(Data shown):

========

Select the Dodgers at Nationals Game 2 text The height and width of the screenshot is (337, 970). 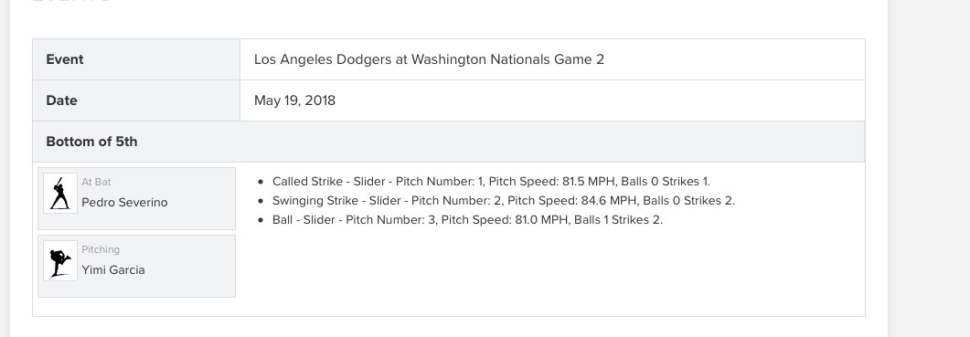(429, 59)
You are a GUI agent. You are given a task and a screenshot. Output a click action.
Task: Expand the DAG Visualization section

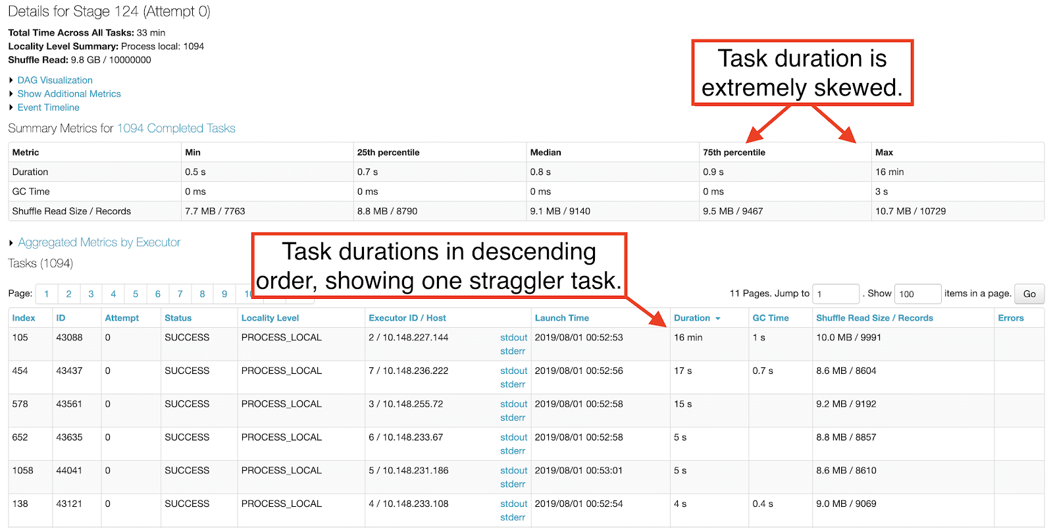pyautogui.click(x=55, y=80)
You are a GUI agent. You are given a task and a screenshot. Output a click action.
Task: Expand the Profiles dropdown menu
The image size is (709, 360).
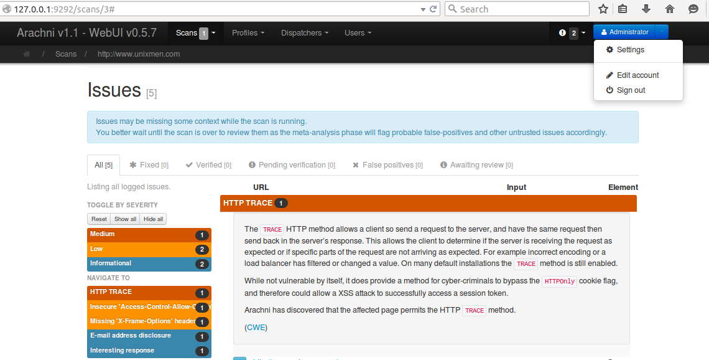pos(248,32)
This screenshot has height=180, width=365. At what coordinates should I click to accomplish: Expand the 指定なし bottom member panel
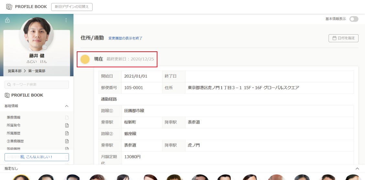click(357, 169)
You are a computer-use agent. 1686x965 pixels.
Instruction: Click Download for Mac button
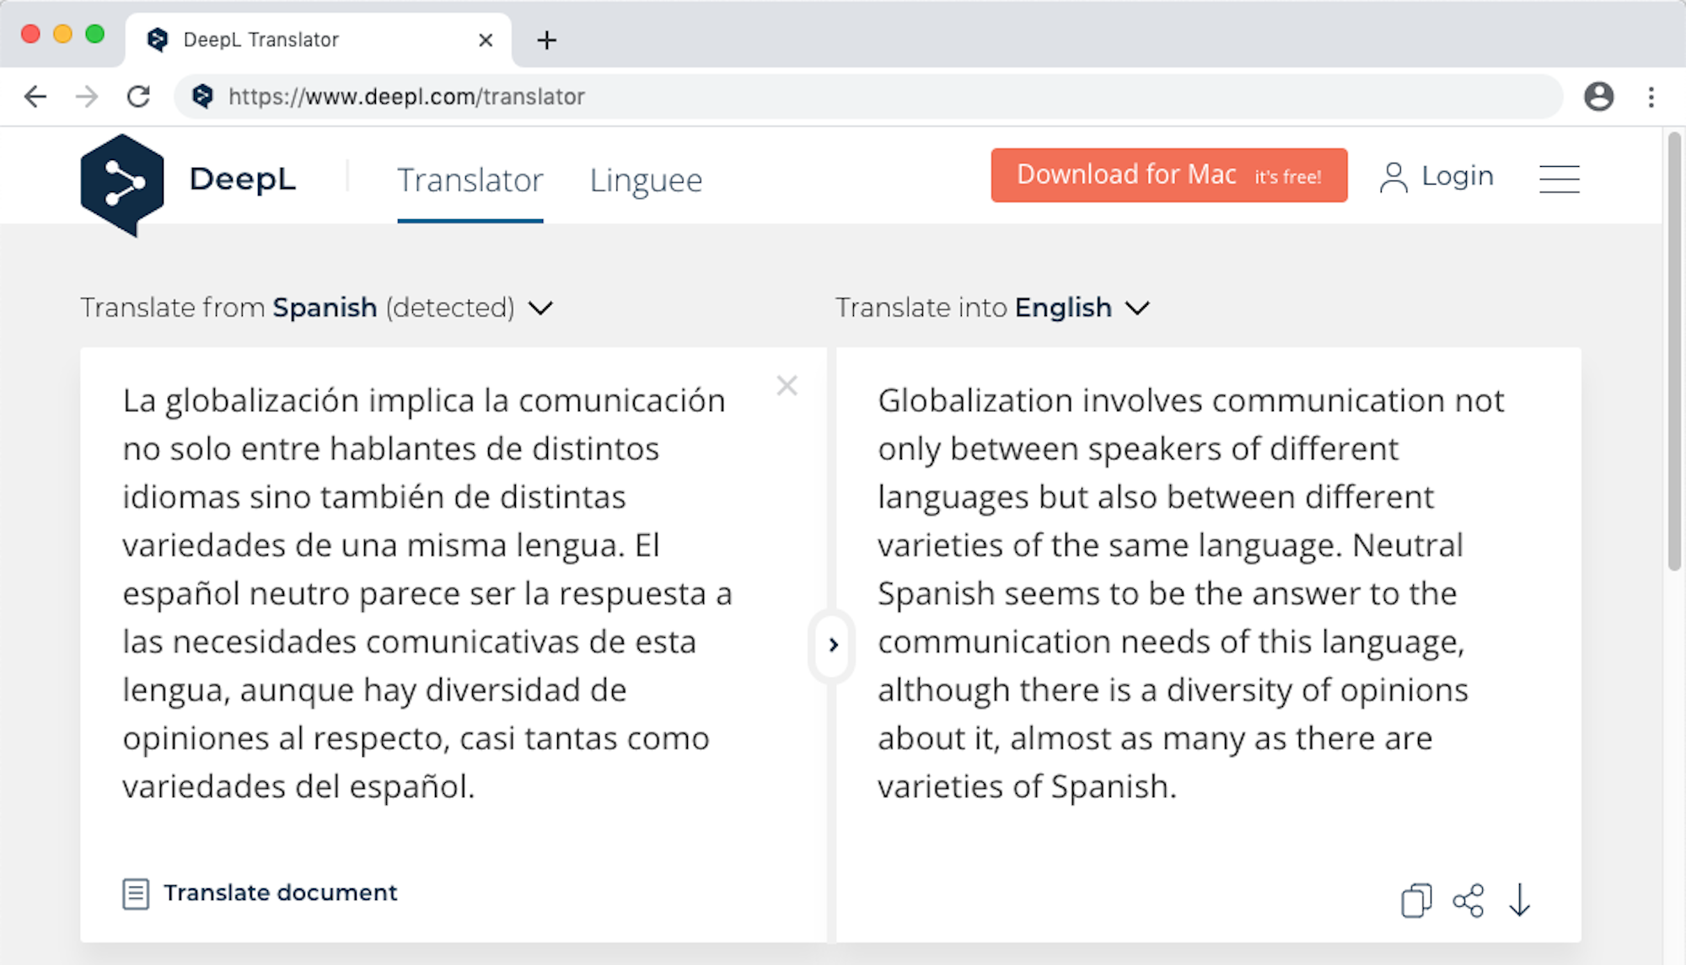point(1168,175)
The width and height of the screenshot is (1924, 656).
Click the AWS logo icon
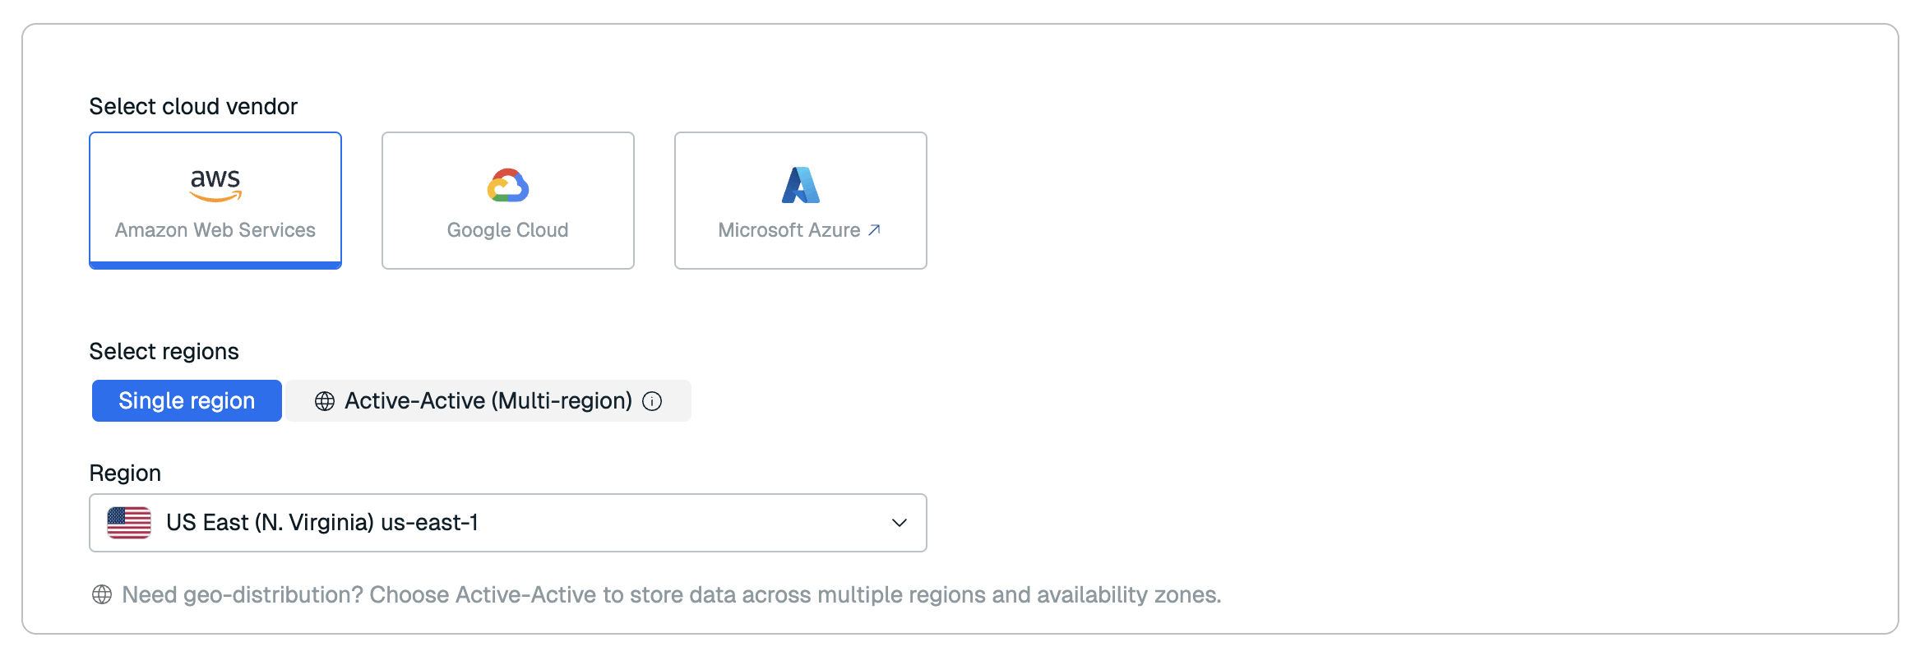(x=215, y=184)
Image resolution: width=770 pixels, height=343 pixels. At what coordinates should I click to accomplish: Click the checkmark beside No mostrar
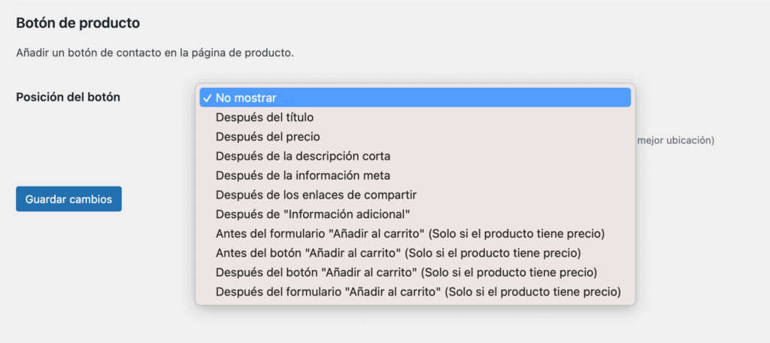click(x=206, y=98)
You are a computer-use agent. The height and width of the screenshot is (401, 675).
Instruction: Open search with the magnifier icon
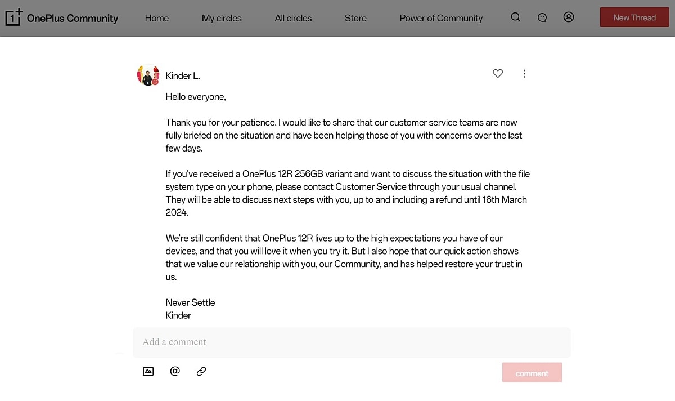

========

(Exercise details): Locate each line of the data above that contains the string "Expand", and copy every such line in full.

(Answer for the task):
Task: Expand the DAG Visualization section
Task: Expand the Profiles dropdown menu
This screenshot has height=180, width=365. At what coordinates should I click to accomplish: Expand the 指定なし bottom member panel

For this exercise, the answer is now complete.